--- Begin Given data ---

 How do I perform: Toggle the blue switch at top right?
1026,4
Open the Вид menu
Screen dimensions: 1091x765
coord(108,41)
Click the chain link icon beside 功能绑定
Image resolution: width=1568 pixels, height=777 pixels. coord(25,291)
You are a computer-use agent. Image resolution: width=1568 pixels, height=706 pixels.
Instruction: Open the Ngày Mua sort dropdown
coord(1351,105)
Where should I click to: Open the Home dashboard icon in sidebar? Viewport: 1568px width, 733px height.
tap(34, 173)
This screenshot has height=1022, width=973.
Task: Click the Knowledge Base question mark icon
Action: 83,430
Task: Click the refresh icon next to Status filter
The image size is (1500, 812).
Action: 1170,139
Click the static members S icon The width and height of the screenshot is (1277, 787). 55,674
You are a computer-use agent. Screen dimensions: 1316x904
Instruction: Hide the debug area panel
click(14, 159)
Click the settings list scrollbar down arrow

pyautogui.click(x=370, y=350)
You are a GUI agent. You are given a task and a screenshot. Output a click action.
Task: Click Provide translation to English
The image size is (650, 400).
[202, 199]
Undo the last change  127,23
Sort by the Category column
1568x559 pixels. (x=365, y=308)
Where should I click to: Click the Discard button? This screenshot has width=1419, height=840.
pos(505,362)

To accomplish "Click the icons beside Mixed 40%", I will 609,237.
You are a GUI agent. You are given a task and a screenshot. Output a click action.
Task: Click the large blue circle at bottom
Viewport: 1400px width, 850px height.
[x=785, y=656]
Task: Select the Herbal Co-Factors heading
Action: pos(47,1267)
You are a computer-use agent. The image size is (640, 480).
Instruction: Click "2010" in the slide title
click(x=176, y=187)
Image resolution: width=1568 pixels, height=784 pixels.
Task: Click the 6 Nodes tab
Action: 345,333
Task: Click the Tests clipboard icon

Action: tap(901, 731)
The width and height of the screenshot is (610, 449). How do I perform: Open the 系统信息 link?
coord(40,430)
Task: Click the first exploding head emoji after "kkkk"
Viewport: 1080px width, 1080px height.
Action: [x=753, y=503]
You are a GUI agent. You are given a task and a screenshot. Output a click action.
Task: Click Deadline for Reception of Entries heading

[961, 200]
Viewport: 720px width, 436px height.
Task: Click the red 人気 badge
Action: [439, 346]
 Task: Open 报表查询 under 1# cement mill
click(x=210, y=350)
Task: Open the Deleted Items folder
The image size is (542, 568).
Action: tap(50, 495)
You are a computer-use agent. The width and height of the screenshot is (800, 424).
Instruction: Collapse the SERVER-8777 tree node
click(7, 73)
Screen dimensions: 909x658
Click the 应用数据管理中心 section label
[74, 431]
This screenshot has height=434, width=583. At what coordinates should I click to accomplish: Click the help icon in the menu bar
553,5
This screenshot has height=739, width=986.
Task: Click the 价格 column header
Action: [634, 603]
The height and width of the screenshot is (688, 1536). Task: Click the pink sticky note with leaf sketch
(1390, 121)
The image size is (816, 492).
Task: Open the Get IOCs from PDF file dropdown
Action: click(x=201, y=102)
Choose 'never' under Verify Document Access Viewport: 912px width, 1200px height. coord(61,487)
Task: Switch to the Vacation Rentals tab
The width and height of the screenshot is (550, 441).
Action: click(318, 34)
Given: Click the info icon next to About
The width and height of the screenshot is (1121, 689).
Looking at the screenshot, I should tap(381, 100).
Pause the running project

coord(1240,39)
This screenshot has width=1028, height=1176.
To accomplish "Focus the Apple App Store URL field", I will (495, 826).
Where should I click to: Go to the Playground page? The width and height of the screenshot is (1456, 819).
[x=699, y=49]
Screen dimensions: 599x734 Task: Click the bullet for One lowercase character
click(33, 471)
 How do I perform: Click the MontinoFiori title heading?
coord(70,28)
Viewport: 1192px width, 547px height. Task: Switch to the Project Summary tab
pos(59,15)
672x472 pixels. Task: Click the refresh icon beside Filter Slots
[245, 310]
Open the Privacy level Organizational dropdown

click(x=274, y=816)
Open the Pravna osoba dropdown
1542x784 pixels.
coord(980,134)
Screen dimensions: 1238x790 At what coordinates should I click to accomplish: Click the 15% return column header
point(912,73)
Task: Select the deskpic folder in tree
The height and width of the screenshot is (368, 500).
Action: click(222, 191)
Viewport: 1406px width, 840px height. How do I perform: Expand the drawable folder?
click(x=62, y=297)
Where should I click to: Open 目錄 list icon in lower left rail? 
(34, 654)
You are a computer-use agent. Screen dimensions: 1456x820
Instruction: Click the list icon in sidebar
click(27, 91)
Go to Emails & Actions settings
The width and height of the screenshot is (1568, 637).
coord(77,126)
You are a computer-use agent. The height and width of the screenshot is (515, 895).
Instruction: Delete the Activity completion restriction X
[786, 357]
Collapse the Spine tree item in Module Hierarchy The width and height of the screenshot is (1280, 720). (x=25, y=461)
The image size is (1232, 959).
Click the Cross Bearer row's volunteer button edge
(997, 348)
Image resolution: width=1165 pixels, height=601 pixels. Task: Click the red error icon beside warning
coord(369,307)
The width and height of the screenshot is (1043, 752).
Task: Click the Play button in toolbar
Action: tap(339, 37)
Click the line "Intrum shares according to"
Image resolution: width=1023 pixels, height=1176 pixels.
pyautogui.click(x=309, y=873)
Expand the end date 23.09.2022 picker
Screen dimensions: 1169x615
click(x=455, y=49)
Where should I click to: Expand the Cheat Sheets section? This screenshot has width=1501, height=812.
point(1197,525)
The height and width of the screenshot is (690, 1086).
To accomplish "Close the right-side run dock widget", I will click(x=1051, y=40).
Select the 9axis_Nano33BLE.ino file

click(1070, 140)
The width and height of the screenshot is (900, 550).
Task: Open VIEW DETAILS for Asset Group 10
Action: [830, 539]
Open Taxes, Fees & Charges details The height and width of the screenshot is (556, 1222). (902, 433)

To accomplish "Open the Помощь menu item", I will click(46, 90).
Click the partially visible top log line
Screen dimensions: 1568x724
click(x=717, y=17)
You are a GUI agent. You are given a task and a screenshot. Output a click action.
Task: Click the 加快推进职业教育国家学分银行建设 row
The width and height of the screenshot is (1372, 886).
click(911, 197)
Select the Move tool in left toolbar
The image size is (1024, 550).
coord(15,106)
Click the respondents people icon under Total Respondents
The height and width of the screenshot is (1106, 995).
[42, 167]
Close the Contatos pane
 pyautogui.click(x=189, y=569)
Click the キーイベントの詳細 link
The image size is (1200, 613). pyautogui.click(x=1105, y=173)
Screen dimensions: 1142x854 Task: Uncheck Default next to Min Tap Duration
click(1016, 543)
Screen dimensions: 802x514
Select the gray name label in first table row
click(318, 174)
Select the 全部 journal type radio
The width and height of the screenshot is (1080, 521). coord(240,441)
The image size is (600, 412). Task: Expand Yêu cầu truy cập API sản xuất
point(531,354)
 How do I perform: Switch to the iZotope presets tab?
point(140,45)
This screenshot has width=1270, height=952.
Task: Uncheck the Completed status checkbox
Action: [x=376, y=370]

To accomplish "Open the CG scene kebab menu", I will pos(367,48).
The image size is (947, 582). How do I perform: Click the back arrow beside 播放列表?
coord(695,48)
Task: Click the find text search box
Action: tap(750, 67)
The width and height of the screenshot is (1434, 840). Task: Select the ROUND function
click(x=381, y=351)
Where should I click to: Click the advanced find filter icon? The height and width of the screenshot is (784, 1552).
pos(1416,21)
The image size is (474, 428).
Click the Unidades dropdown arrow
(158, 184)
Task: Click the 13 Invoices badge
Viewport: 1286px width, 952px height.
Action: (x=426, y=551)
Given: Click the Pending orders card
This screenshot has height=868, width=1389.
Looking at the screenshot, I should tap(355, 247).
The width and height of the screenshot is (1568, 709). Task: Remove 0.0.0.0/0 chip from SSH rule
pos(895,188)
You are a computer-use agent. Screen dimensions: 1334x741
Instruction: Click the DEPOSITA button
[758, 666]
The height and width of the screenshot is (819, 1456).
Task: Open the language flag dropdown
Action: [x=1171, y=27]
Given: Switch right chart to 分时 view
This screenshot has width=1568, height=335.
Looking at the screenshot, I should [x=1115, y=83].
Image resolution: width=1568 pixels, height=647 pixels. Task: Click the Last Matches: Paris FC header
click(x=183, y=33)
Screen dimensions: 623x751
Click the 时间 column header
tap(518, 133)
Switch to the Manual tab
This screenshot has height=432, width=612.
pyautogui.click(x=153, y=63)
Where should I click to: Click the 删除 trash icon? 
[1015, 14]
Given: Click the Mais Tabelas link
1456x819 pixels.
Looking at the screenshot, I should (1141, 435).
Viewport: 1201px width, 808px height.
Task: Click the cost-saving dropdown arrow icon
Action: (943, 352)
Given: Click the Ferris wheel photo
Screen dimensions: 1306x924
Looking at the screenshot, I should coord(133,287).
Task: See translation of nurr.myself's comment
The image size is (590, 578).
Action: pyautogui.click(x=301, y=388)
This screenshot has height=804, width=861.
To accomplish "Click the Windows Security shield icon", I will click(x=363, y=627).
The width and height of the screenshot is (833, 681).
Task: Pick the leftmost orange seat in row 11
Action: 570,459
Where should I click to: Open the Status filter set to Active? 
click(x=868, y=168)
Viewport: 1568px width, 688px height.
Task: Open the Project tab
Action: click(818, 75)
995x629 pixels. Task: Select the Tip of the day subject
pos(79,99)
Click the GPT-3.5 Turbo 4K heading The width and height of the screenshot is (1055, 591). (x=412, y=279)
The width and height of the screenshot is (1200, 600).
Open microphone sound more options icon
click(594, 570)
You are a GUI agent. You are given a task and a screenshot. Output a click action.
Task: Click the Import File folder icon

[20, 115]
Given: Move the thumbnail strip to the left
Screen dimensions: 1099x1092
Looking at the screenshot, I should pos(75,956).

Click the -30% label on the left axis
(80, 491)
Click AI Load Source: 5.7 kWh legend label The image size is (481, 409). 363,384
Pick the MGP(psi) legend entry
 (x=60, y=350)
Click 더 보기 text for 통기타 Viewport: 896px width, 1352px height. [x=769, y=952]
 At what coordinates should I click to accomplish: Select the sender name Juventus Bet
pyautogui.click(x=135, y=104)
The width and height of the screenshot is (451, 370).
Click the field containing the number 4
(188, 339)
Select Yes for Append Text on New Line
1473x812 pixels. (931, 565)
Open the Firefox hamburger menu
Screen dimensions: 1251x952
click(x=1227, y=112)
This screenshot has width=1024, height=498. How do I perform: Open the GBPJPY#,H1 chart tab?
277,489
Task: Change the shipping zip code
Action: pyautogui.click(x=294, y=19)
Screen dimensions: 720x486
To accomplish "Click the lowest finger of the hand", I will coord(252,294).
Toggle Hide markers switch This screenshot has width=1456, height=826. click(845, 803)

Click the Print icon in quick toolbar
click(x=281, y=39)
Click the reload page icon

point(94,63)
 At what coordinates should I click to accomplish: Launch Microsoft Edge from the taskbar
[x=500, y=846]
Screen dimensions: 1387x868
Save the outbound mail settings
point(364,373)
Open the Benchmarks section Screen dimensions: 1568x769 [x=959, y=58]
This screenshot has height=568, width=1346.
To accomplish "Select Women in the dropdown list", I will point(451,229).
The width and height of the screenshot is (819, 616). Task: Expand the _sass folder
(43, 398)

--- End Given data ---

## Brief
Can you rewrite everything from the start of the rows down to the line containing "Action: tap(901, 731)", with "computer-use agent" replaced by "desktop agent" and nothing else changed?

## Answer to the problem
 How do I perform: Toggle the blue switch at top right?
1026,4
Open the Вид menu
Screen dimensions: 1091x765
coord(108,41)
Click the chain link icon beside 功能绑定
Image resolution: width=1568 pixels, height=777 pixels. coord(25,291)
You are a desktop agent. Image resolution: width=1568 pixels, height=706 pixels.
Instruction: Open the Ngày Mua sort dropdown
coord(1351,105)
Where should I click to: Open the Home dashboard icon in sidebar? Viewport: 1568px width, 733px height.
tap(34, 173)
This screenshot has height=1022, width=973.
Task: Click the Knowledge Base question mark icon
Action: 83,430
Task: Click the refresh icon next to Status filter
The image size is (1500, 812).
Action: 1170,139
Click the static members S icon The width and height of the screenshot is (1277, 787). 55,674
You are a desktop agent. Screen dimensions: 1316x904
Instruction: Hide the debug area panel
click(14, 159)
Click the settings list scrollbar down arrow

pyautogui.click(x=370, y=350)
You are a GUI agent. You are given a task and a screenshot. Output a click action.
Task: Click Provide translation to English
The image size is (650, 400).
[202, 199]
Undo the last change  127,23
Sort by the Category column
1568x559 pixels. (x=365, y=308)
Where should I click to: Click the Discard button? This screenshot has width=1419, height=840.
pos(505,362)

To accomplish "Click the icons beside Mixed 40%", I will 609,237.
You are a GUI agent. You are given a task and a screenshot. Output a click action.
Task: Click the large blue circle at bottom
Viewport: 1400px width, 850px height.
[x=785, y=656]
Task: Select the Herbal Co-Factors heading
Action: pos(47,1267)
You are a desktop agent. The image size is (640, 480).
Instruction: Click "2010" in the slide title
click(x=176, y=187)
Image resolution: width=1568 pixels, height=784 pixels.
Task: Click the 6 Nodes tab
Action: 345,333
Task: Click the Tests clipboard icon

Action: tap(901, 731)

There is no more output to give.